▸ **Problem description**
Reproduce the items below verbatim, beginning at the line that contains "Tap the 娱乐 gamepad" and stopping after the line that contains "pyautogui.click(x=181, y=71)".

▸ **Data listing**
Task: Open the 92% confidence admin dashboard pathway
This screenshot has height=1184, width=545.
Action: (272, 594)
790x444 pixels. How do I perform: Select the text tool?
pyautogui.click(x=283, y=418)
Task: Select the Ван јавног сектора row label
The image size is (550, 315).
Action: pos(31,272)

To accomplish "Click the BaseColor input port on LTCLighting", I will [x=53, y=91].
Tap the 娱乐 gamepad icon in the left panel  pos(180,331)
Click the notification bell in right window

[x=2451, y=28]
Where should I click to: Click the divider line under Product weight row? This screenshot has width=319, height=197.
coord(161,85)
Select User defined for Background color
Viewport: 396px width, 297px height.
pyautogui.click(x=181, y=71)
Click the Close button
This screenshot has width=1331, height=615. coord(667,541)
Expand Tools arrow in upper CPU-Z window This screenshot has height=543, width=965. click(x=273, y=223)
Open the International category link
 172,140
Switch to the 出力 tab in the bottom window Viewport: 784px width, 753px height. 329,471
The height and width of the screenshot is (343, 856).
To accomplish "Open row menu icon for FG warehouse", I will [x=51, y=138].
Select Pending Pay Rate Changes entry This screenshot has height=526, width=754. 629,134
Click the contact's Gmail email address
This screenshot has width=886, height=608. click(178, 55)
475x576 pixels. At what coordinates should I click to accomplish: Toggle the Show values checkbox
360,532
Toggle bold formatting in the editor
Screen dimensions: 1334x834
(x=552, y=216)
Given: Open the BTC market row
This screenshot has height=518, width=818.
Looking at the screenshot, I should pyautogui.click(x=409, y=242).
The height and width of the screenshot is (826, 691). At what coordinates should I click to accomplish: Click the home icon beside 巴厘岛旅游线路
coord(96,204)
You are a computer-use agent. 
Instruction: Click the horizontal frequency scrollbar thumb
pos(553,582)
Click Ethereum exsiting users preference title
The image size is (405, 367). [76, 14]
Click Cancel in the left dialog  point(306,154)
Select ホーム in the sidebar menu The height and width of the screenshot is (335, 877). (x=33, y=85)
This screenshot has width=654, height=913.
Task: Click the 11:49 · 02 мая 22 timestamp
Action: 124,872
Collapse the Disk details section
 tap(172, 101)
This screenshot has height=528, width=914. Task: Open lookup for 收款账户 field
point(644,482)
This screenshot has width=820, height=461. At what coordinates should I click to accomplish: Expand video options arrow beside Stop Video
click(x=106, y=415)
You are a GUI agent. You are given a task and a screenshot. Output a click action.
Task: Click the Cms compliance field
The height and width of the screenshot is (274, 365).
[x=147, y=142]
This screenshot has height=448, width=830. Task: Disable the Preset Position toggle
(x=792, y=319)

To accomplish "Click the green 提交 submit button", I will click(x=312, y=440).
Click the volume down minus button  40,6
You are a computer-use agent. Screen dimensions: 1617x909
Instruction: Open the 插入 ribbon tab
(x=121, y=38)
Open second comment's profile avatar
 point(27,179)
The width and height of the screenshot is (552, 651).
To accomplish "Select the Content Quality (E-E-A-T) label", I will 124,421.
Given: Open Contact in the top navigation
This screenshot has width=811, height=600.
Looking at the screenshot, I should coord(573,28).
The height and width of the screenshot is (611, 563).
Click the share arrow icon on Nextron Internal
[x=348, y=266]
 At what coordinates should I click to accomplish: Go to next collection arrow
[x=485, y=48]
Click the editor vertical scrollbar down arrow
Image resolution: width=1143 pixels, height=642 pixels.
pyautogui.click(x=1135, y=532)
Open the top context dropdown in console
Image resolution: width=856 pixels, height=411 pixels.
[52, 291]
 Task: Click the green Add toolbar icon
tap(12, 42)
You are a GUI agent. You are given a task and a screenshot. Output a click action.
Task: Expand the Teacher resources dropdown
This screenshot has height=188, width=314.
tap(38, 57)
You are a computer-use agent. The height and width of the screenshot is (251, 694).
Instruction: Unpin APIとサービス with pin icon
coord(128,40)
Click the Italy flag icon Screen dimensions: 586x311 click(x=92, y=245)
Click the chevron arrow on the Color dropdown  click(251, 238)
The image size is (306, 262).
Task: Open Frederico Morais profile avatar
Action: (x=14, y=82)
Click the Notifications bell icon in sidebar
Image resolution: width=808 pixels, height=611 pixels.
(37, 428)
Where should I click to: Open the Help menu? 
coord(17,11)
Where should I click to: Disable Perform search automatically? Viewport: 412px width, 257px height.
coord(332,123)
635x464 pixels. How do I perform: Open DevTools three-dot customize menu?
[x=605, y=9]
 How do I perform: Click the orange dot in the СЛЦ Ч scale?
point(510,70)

▸ **Full output**
Tap the 娱乐 gamepad icon in the left panel  pos(180,331)
Click the notification bell in right window

[x=2451, y=28]
Where should I click to: Click the divider line under Product weight row? This screenshot has width=319, height=197.
coord(161,85)
Select User defined for Background color
Viewport: 396px width, 297px height.
pyautogui.click(x=181, y=71)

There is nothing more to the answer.